RL3 Best Practices
Contents
Most Common Mistakes
Using ^ and $ anchors instead of \A and \Z
It is often needed to check the context of a matched pattern. E.g. we need to forbid creation of a Person entity if followed by Ltd.
Incorrect:
annotation
Person = person [weight="1.0"]
search text
{person={pattern_person}}
if
not match $> ^ Ltd
The matcher ^ defines the start of a line that could be numerous in the right context of our entity.

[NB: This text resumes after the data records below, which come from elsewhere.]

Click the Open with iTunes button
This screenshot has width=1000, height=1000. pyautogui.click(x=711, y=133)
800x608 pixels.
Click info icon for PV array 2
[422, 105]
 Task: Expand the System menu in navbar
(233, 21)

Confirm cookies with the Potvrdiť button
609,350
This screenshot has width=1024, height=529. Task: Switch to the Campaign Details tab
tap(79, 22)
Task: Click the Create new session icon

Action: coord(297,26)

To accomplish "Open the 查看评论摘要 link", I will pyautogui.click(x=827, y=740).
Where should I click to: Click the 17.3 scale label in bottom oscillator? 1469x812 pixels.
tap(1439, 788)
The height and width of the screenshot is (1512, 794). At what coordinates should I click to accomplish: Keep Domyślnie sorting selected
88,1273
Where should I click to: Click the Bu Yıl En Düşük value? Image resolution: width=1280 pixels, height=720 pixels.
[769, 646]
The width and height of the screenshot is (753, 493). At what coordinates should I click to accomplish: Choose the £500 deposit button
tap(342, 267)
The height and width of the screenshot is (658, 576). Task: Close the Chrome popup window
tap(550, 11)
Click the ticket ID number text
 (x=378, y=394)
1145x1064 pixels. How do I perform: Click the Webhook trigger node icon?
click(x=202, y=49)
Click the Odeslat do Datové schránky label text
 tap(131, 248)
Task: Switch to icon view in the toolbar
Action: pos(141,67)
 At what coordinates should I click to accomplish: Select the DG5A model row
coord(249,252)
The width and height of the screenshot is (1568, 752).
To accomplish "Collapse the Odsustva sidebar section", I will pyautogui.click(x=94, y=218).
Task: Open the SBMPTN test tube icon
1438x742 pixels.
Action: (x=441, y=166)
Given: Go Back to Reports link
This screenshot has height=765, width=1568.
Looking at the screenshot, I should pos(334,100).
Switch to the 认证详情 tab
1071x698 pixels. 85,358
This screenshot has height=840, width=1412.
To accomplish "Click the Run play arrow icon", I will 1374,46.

It is highly recommended to use the matcher \A (the start of sequence) instead.
Correct:
Way 1 (with \A):
annotation
Person = person [weight="1.0"]
search text
{person={pattern_person}}
if
not match $> \A Ltd
Way 2 (without \A):
annotation
Person = person [weight="1.0"]
search text
{person={pattern_person}}(?! Ltd)
if
true
Productivity and Optimization (Avoiding Slow-Down Issues)
Below are the most common RL3 constructs that can slow the annotator in the current version. They must be avoided.
(.*.*) vs (.*)
Herein and in the next examples "." can be changed for any other pattern (letter, space, etc.) that is frequent in the text. |
pattern fast
(.*)
pattern slow1
(.*.*)
pattern something_rare
(this pattern rarely occurs in text)
pattern use_slow1
({slow1}{something_rare})
pattern use_fast
({fast}{something_rare})
Patterns fast and slow1 are semantically equivalent, however there is a great difference.
Suppose {something_rare} = "test":
- there is only one way to parse ({fast}{something_rare});
- there are 5 ways to parse ({slow1}{something_rare}).
Look at the following table:
first subexpression .* | second subexpression .* |
---|---|
test | |
t | est |
te | st |
tes | t |
test |
With use_slow1 an RL3 engine will make 5 useless parsing attempts in every position with no pattern matches and get a rejection (as there are no matches for the pattern {something_rare}).
.*(delimiter)?.* vs .*(delimiter.*)?
".*(delimiter)?.*" is a masked variety of ".*.*"
Since the (delimiter)? group is optional, the pattern is equivalent to the following (incorrect):
(.*.*|.*delimiter.*)
As described above, the .*.* pattern causes slow-downs and thus affects productivity. Therefore, it is required to use the following pattern instead (correct):
.*(delimiter.*)?
Need for a defined left context
If the left margin is not clearly defined (e.g. (.{1,100}{entity_suffix}))
), it can cause a slow-down when parsing.
Consider the following solution instead:
({left_margin}.{1,100}{entity_suffix})
Where {left_margin}
stopper may include: start of the line , punctuation, copyright sign, particular words (e.g. address, hotel, corporate prefix, etc.
It is also recommended to avoid {left_margin} in a condition e.g. if not match $$ {left_margin} to the main pattern. A better solution is to include {left_margin} to the main pattern, e.g.: ({left_margin}.{1,100}{entity_suffix}) |
Carrying out common prefixes
pattern slow
(
{heavy_common_prefix}{suffix1}
|{heavy_common_prefix}{suffix2}
|{heavy_common_prefix}{suffix3}
)
pattern faster
(
{heavy_common_prefix}({suffix1}|{suffix2}|{suffix3})
)
- slow pattern: the prefix will be searched through 3 times in 3 combinations with suffixes 1, 2, 3;
- faster pattern: the prefix will be searched through only once instead which will optimize the execution process.